# gcc: How to install?



## notooth (Sep 3, 2020)

Hello,

Can anyone tell me how to install gcc on FreeBSD 12.1?


----------



## Alexander88207 (Sep 3, 2020)

Hello,

`pkg install lang/gcc`. To install older versions, for example gcc 8, execute `pkg install lang/gcc8`.


----------



## notooth (Sep 3, 2020)

Thank you.


----------



## Deleted member 63539 (Sep 4, 2020)

Alexander88207 said:


> Hello,
> 
> `pkg install lang/gcc`. To install older versions, for example gcc 8, execute `pkg install lang/gcc8`.

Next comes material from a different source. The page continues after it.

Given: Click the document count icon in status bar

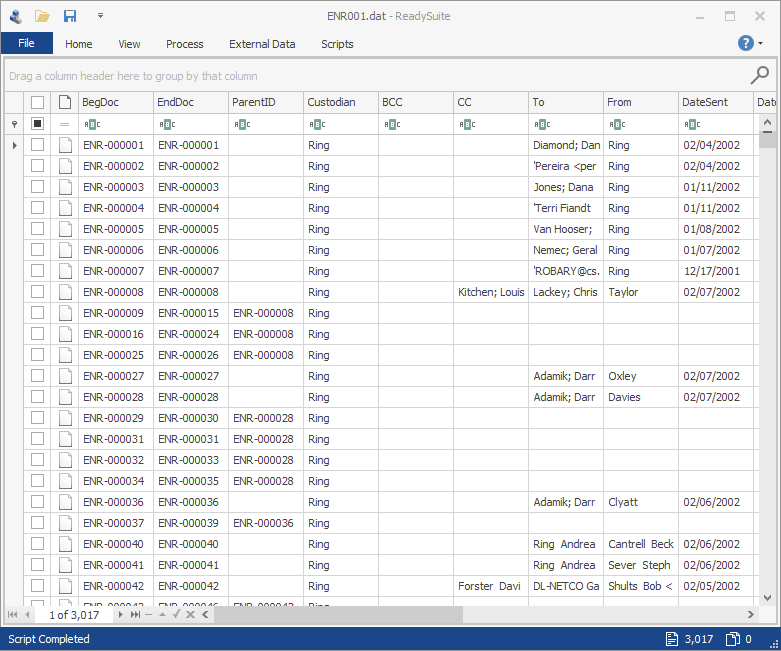Looking at the screenshot, I should tap(671, 639).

This will not create the gcc symlinks so when you type gcc -v it will error. The lang/gcc package installs the symlinks for you but if you install lang/gcc8, you have to create the symlinks yourselves.


----------



## a6h (Sep 4, 2020)

A few points:

First read these files:/usr/ports/Mk/bsd.gcc.mk and /usr/ports/Mk/Uses/compiler.mk.
Ports should request for specific version of GCC in its Makefile.
It is incorrect to set any USE_GCC in /etc/make.conf. e.g. `USE_GCC=8.4`.
Please refer to FreeBSD Porter's Handbook | 5.9.8. USE_*.

You have to change ports' Makefile:

```
FAVORITE_COMPILER= gcc
USE_GCC= 8.4
USES += compiler
```

You can set to install the GCC compiler as /usr/bin/cc, /usr/bin/c++ and /usr/bin/cpp.
Refer to  WITHOUT_CLANG_IS_CC and WITH_CLANG_IS_CC on sections on Refer to src.conf(5).

`cc -v` shows version of /usr/bin/cc.
/usr/bin/cc is a hard link. Run this command to find all hard-linked binaries:
`# find /usr/bin -inum `ls -i /usr/bin/cc | cut -d ' ' -f 1``

```
/usr/bin/clang++
/usr/bin/cc
/usr/bin/cpp
/usr/bin/clang
/usr/bin/c++
/usr/bin/clang-cpp
```


----------



## memreflect (Sep 4, 2020)

To add to what vigole stated, `DEFAULT_VERSIONS+= gcc=8` in /etc/make.conf is probably what you'd want if you wanted to build gcc8 and install symlinks to what gcc8 installs; the current default is actually gcc9.  /usr/ports/Mk/bsd.default-versions.mk lists several other defaults.

While there's nothing stopping you from setting variables like `GCC_DEFAULT` directly in /etc/make.conf, `DEFAULT_VERSIONS` is apparently the correct method, and you can see that it looks cleaner:

```
## Old way
PYTHON_DEFAULT= 3.8
PYTHON3_DEFAULT= 3.8
WITH_BDB_VER=5
WITH_OPENSSL_PORT=yes
# Optionally, you specified the port name if you wanted to use an alternative to OpenSSL
OPENSSL_PORT= security/libressl

## New way
DEFAULT_VERSIONS+= bdb=5
DEFAULT_VERSIONS+= python=3.8 python3=3.8
DEFAULT_VERSIONS+= ssl=libressl
```

You can read more about DEFAULT_VERSIONS and view Mk/bsd.default-versions.mk to see an up-to-date list of ports that it works with since the wiki doesn't currently list them all.


----------